Le KCE préconisait d’héberger sur les sites hospitaliers, à côté des services d’urgence, "des permanences de médecine générale, ouvertes 24h/24 et 7jours/7". Ces permanences, qui seraient coordonnées par les cercles locaux de généralistes, "fonctionneraient de manière autonome par rapport à l’hôpital. Le service d’urgences et la permanence de médecine générale formeraient ensemble un ‘centre de soins aigus non planifiés’ avec une porte d’entrée unique, donnant accès à une zone de triage. Une équipe clinique spécifiquement formée à cet effet y recevrait les patients et les orienterait vers la permanence de médecine générale ou le service d’urgence, en fonction de leur situation médicale".

Ces permanences sont désormais une réalité dans certains hôpitaux. "De plus en plus de postes de garde sont ouverts aux côtés d’un service d’urgence", remarque Koen Van Den Heede, l’un des deux auteurs du rapport du KCE. Il cite en exemple le l'AZ Sint-Maarten à Malines qui a ouvert en décembre dernier un poste de garde de médecine généralisée dans la clinique et à proximité du service des urgences.

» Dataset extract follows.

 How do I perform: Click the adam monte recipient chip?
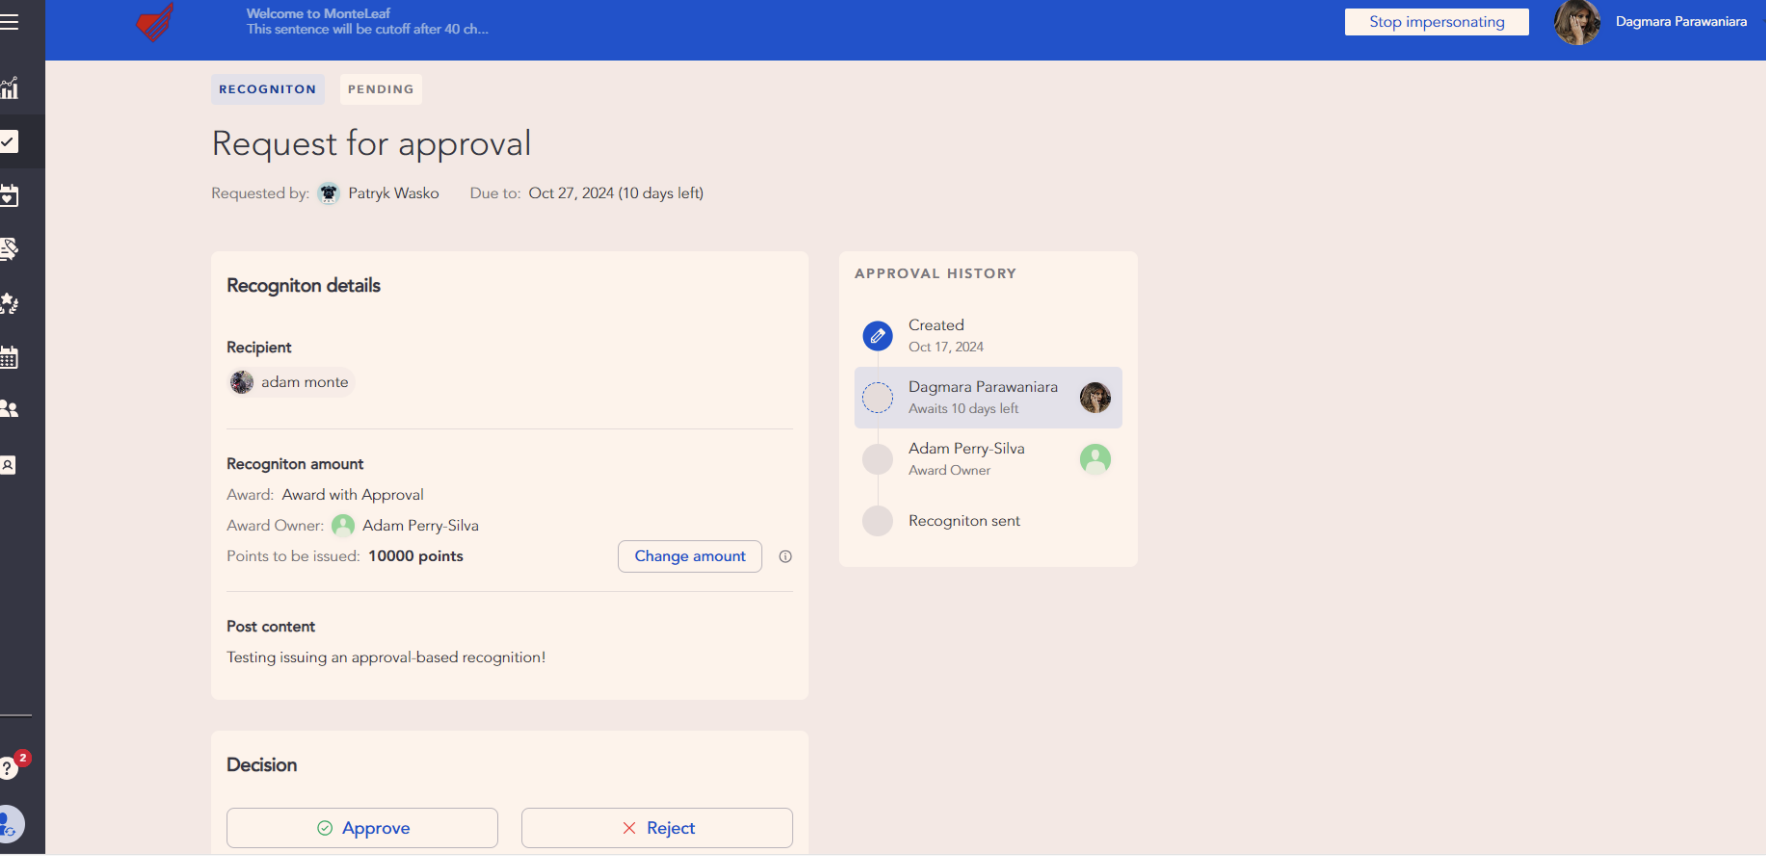click(291, 382)
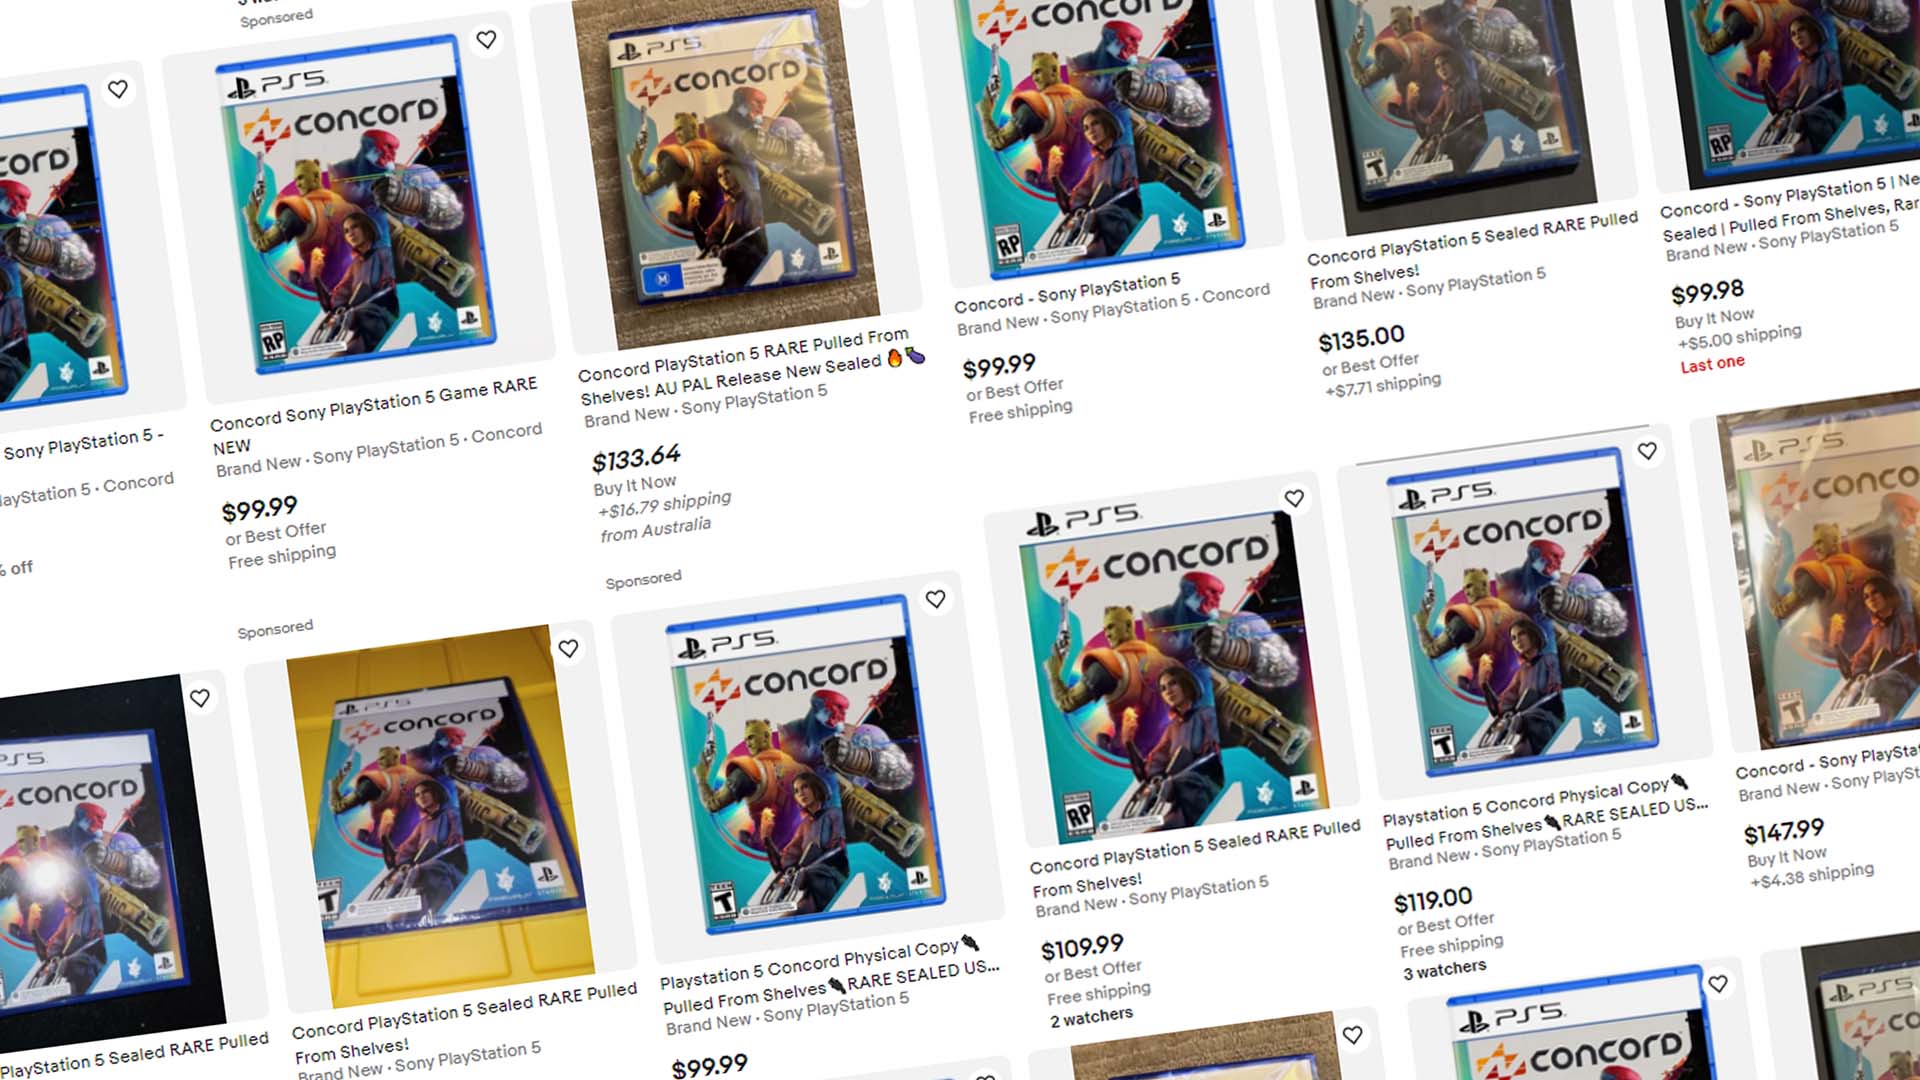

1733 : un numéro de téléphone unique pour appeler un médecin de garde

Fin 2017, la ministre de la Santé publique - Maggie De Block - disait travailler sur une série de mesures visant à soulager les médecins urgentistes. Elle indiquait également la mise sur pied d'un plan "soins non prévisibles". Il devait permettre une meilleure répartition des patients parmi les différents services en cas d'urgence. Les mesures annoncées devaient pousser les patients à se rediriger vers les médecins généralistes plutôt que vers les services d'urgence. Aujourd'hui, un peu moins de deux ans plus tard, où en est ce plan "soins non prévisibles" ?

Florent Baudweyns, porte-parole de la ministre Maggie De Block, informe: "La dernière mesure en date est l’adoption le jeudi 28 mars 2019 par la Chambre de la loi qualité. Dans cette loi sont notamment reprises des conditions permettant la généralisation à terme du numéro 1733 pour les appels vers le médecin généraliste de garde sur l’ensemble du territoire et l’instauration de postes médicaux de garde." Ces deux mesures doivent permettre d’une part un meilleur tri des patients et d’autre part de désengorger les services d’urgences des hôpitaux.